**PROBLEM DETAILS**
Arrange every item below as a Markdown table with the columns No. and Line, one numbered row per line. Leave out blank lines.

**RECORDS TO PROCESS**
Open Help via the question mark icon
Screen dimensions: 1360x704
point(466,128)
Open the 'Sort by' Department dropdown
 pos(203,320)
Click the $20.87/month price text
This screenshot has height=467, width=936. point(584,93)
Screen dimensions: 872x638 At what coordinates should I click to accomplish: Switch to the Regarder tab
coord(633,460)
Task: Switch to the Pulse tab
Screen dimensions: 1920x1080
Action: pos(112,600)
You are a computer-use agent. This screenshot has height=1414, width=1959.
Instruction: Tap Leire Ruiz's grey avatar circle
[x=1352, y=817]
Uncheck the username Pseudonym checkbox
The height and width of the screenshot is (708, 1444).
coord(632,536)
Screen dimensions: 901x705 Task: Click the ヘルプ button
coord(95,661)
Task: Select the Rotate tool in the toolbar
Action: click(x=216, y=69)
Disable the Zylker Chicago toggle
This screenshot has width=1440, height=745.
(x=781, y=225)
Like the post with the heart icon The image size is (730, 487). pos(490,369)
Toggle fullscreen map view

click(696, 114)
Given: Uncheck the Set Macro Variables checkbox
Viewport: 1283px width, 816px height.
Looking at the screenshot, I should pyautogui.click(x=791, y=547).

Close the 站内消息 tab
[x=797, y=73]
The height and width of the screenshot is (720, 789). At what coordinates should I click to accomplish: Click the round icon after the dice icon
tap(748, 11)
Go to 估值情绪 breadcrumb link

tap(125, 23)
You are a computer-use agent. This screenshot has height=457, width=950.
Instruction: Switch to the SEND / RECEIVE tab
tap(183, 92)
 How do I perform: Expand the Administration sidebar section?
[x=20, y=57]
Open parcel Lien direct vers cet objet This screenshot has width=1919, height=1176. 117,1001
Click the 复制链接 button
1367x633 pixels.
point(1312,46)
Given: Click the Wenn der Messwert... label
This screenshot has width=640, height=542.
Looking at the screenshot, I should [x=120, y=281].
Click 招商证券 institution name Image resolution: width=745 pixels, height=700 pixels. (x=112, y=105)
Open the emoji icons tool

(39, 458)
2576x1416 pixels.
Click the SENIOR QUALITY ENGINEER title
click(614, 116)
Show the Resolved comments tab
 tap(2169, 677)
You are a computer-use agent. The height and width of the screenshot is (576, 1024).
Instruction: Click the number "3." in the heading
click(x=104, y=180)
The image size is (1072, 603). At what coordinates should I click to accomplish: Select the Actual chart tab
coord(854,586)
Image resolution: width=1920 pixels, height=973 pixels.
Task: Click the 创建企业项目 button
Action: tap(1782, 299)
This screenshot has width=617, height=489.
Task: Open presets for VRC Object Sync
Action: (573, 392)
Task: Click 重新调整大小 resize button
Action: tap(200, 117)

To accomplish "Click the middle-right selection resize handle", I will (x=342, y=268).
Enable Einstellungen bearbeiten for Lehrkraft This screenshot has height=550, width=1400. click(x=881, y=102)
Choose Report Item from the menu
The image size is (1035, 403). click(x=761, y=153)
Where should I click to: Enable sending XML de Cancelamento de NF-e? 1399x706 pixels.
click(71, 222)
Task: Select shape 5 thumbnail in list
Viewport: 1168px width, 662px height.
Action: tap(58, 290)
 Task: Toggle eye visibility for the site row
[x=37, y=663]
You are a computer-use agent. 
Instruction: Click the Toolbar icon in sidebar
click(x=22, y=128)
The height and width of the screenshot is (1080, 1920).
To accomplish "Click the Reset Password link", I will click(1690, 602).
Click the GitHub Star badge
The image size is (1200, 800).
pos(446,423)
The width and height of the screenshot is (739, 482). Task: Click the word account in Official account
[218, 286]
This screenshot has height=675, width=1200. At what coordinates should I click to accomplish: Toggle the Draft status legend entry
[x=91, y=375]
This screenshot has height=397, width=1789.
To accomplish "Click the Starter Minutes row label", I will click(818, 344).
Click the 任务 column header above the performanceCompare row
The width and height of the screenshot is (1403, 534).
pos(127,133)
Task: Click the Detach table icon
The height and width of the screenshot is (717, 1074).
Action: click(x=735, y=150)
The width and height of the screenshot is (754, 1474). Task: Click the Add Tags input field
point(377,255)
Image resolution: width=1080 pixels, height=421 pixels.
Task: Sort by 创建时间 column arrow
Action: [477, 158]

**TASK SOLUTION**
| No. | Line |
|---|---|
| 1 | Open Help via the question mark icon |
| 2 | Screen dimensions: 1360x704 |
| 3 | point(466,128) |
| 4 | Open the 'Sort by' Department dropdown |
| 5 |  pos(203,320) |
| 6 | Click the $20.87/month price text |
| 7 | This screenshot has height=467, width=936. point(584,93) |
| 8 | Screen dimensions: 872x638 At what coordinates should I click to accomplish: Switch to the Regarder tab |
| 9 | coord(633,460) |
| 10 | Task: Switch to the Pulse tab |
| 11 | Screen dimensions: 1920x1080 |
| 12 | Action: pos(112,600) |
| 13 | You are a computer-use agent. This screenshot has height=1414, width=1959. |
| 14 | Instruction: Tap Leire Ruiz's grey avatar circle |
| 15 | [x=1352, y=817] |
| 16 | Uncheck the username Pseudonym checkbox |
| 17 | The height and width of the screenshot is (708, 1444). |
| 18 | coord(632,536) |
| 19 | Screen dimensions: 901x705 Task: Click the ヘルプ button |
| 20 | coord(95,661) |
| 21 | Task: Select the Rotate tool in the toolbar |
| 22 | Action: click(x=216, y=69) |
| 23 | Disable the Zylker Chicago toggle |
| 24 | This screenshot has width=1440, height=745. |
| 25 | (x=781, y=225) |
| 26 | Like the post with the heart icon The image size is (730, 487). pos(490,369) |
| 27 | Toggle fullscreen map view |
| 28 | click(696, 114) |
| 29 | Given: Uncheck the Set Macro Variables checkbox |
| 30 | Viewport: 1283px width, 816px height. |
| 31 | Looking at the screenshot, I should pyautogui.click(x=791, y=547). |
| 32 | Close the 站内消息 tab |
| 33 | [x=797, y=73] |
| 34 | The height and width of the screenshot is (720, 789). At what coordinates should I click to accomplish: Click the round icon after the dice icon |
| 35 | tap(748, 11) |
| 36 | Go to 估值情绪 breadcrumb link |
| 37 | tap(125, 23) |
| 38 | You are a computer-use agent. This screenshot has height=457, width=950. |
| 39 | Instruction: Switch to the SEND / RECEIVE tab |
| 40 | tap(183, 92) |
| 41 |  How do I perform: Expand the Administration sidebar section? |
| 42 | [x=20, y=57] |
| 43 | Open parcel Lien direct vers cet objet This screenshot has width=1919, height=1176. 117,1001 |
| 44 | Click the 复制链接 button |
| 45 | 1367x633 pixels. |
| 46 | point(1312,46) |
| 47 | Given: Click the Wenn der Messwert... label |
| 48 | This screenshot has width=640, height=542. |
| 49 | Looking at the screenshot, I should [x=120, y=281]. |
| 50 | Click 招商证券 institution name Image resolution: width=745 pixels, height=700 pixels. (x=112, y=105) |
| 51 | Open the emoji icons tool |
| 52 | (39, 458) |
| 53 | 2576x1416 pixels. |
| 54 | Click the SENIOR QUALITY ENGINEER title |
| 55 | click(614, 116) |
| 56 | Show the Resolved comments tab |
| 57 |  tap(2169, 677) |
| 58 | You are a computer-use agent. The height and width of the screenshot is (576, 1024). |
| 59 | Instruction: Click the number "3." in the heading |
| 60 | click(x=104, y=180) |
| 61 | The image size is (1072, 603). At what coordinates should I click to accomplish: Select the Actual chart tab |
| 62 | coord(854,586) |
| 63 | Image resolution: width=1920 pixels, height=973 pixels. |
| 64 | Task: Click the 创建企业项目 button |
| 65 | Action: tap(1782, 299) |
| 66 | This screenshot has width=617, height=489. |
| 67 | Task: Open presets for VRC Object Sync |
| 68 | Action: (573, 392) |
| 69 | Task: Click 重新调整大小 resize button |
| 70 | Action: tap(200, 117) |
| 71 | To accomplish "Click the middle-right selection resize handle", I will (x=342, y=268). |
| 72 | Enable Einstellungen bearbeiten for Lehrkraft This screenshot has height=550, width=1400. click(x=881, y=102) |
| 73 | Choose Report Item from the menu |
| 74 | The image size is (1035, 403). click(x=761, y=153) |
| 75 | Where should I click to: Enable sending XML de Cancelamento de NF-e? 1399x706 pixels. |
| 76 | click(71, 222) |
| 77 | Task: Select shape 5 thumbnail in list |
| 78 | Viewport: 1168px width, 662px height. |
| 79 | Action: tap(58, 290) |
| 80 |  Task: Toggle eye visibility for the site row |
| 81 | [x=37, y=663] |
| 82 | You are a computer-use agent.  |
| 83 | Instruction: Click the Toolbar icon in sidebar |
| 84 | click(x=22, y=128) |
| 85 | The height and width of the screenshot is (1080, 1920). |
| 86 | To accomplish "Click the Reset Password link", I will click(1690, 602). |
| 87 | Click the GitHub Star badge |
| 88 | The image size is (1200, 800). |
| 89 | pos(446,423) |
| 90 | The width and height of the screenshot is (739, 482). Task: Click the word account in Official account |
| 91 | [218, 286] |
| 92 | This screenshot has height=675, width=1200. At what coordinates should I click to accomplish: Toggle the Draft status legend entry |
| 93 | [x=91, y=375] |
| 94 | This screenshot has height=397, width=1789. |
| 95 | To accomplish "Click the Starter Minutes row label", I will click(818, 344). |
| 96 | Click the 任务 column header above the performanceCompare row |
| 97 | The width and height of the screenshot is (1403, 534). |
| 98 | pos(127,133) |
| 99 | Task: Click the Detach table icon |
| 100 | The height and width of the screenshot is (717, 1074). |
| 101 | Action: click(x=735, y=150) |
| 102 | The width and height of the screenshot is (754, 1474). Task: Click the Add Tags input field |
| 103 | point(377,255) |
| 104 | Image resolution: width=1080 pixels, height=421 pixels. |
| 105 | Task: Sort by 创建时间 column arrow |
| 106 | Action: [477, 158] |